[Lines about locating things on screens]

++++++++++++++++++++

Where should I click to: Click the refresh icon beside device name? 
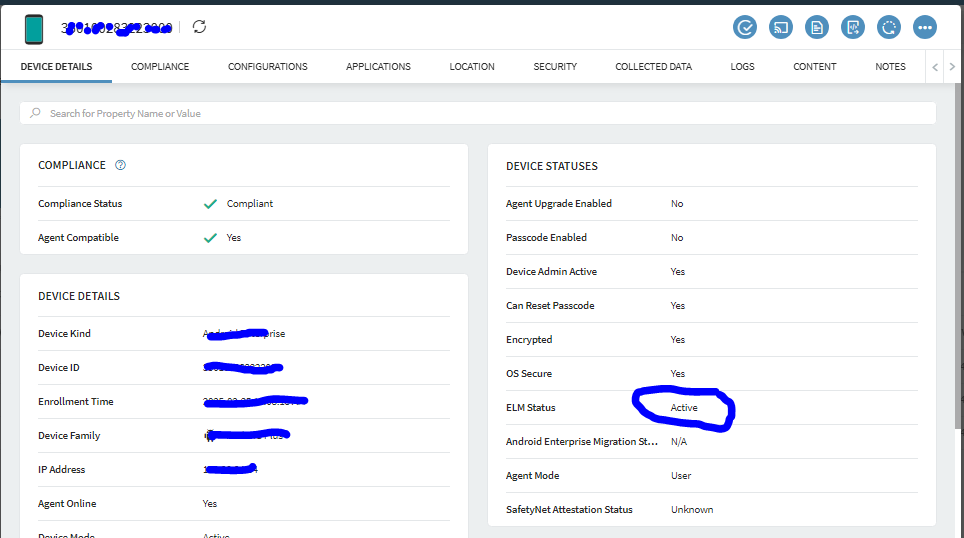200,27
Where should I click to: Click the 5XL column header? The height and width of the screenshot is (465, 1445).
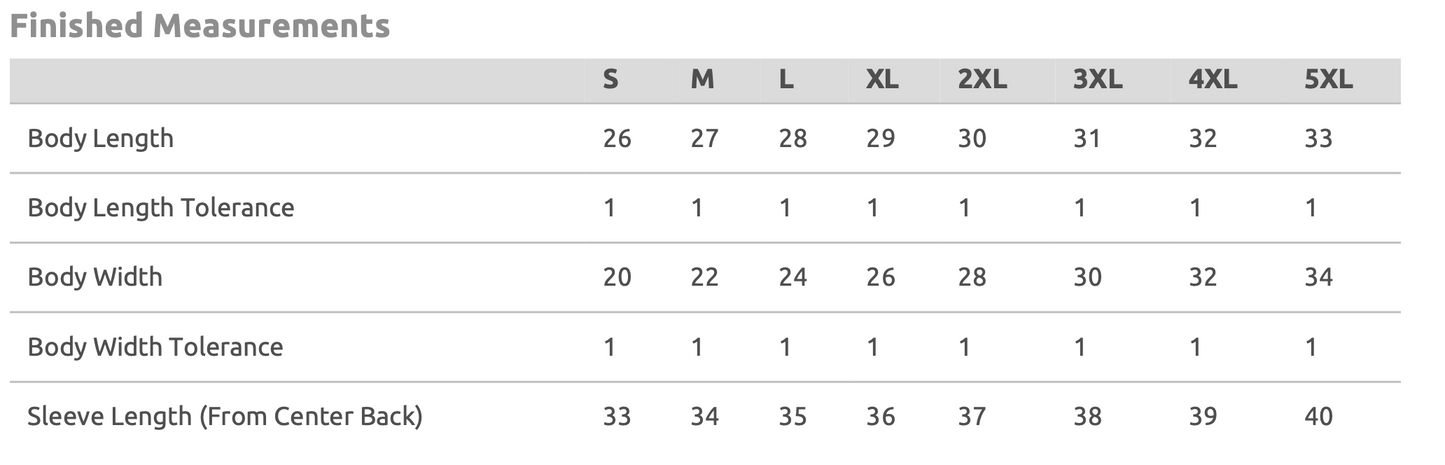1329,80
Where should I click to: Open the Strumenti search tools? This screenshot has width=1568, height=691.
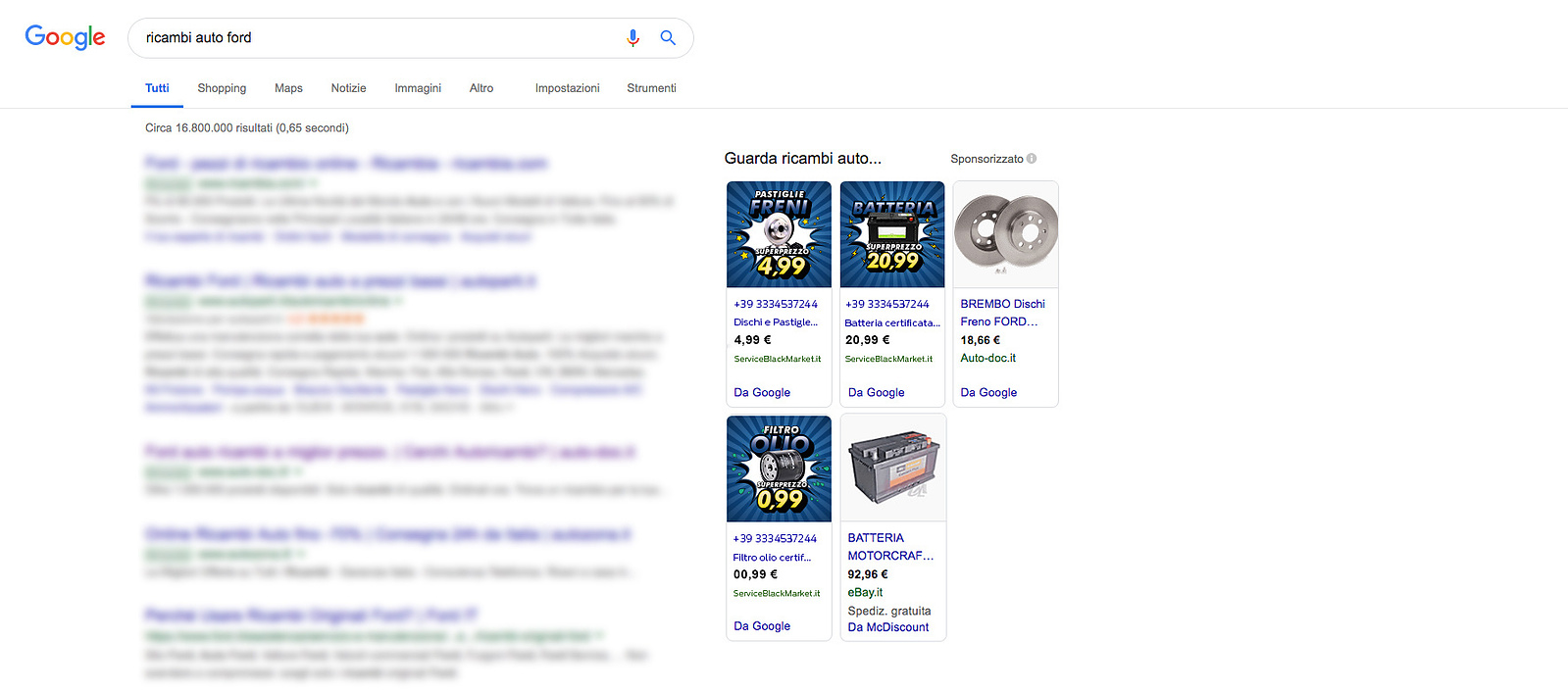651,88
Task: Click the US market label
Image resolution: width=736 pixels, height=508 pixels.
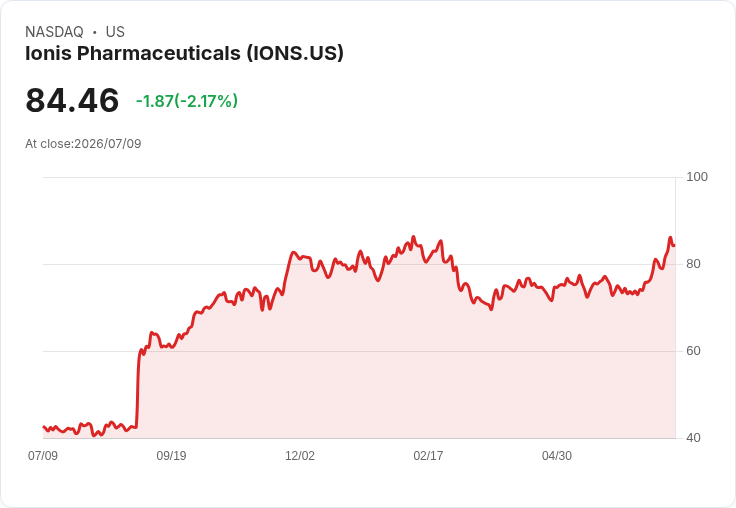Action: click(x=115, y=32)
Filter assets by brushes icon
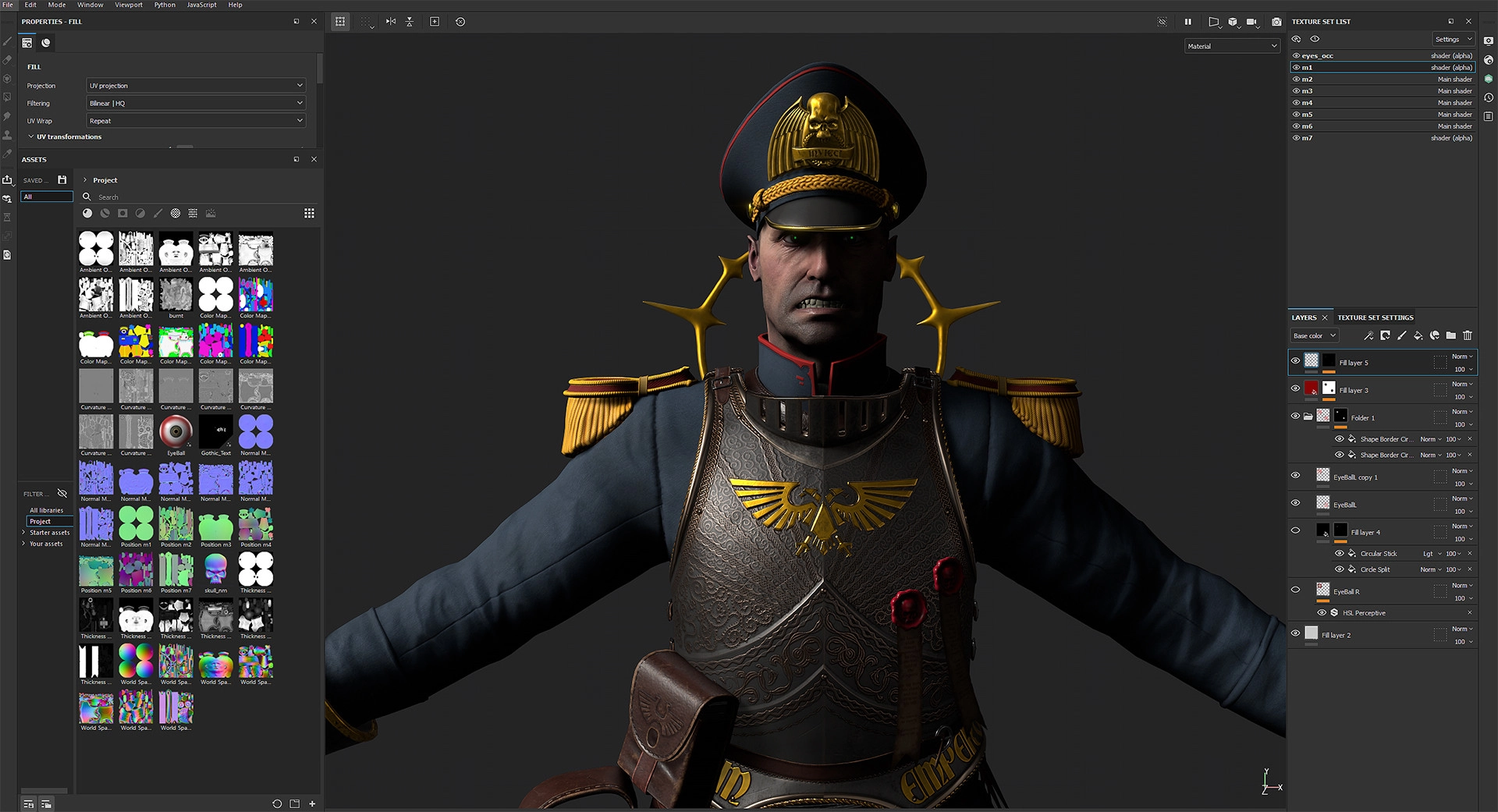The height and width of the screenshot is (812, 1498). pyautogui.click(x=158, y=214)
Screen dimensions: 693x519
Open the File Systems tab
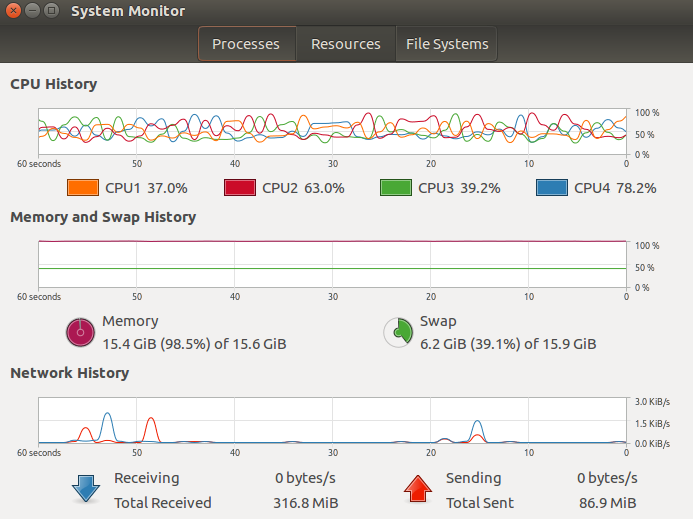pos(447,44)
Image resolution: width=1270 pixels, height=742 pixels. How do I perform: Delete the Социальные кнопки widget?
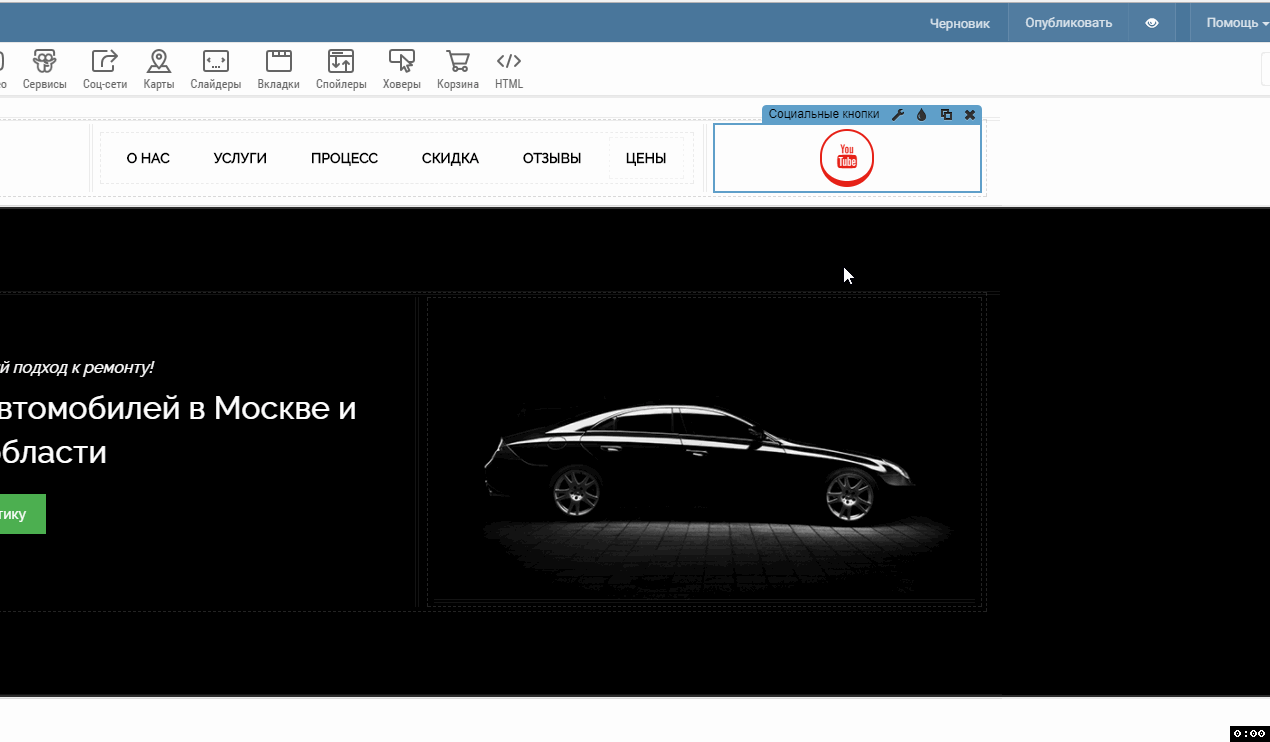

++++++++++++++++++++

Requirements: Pick out every line above that contains the string "icon", paying attention to case, and copy each of those lines in full.

Expected answer:
Where should I click to: Click the refresh icon beside device name? 
Filter assets by brushes icon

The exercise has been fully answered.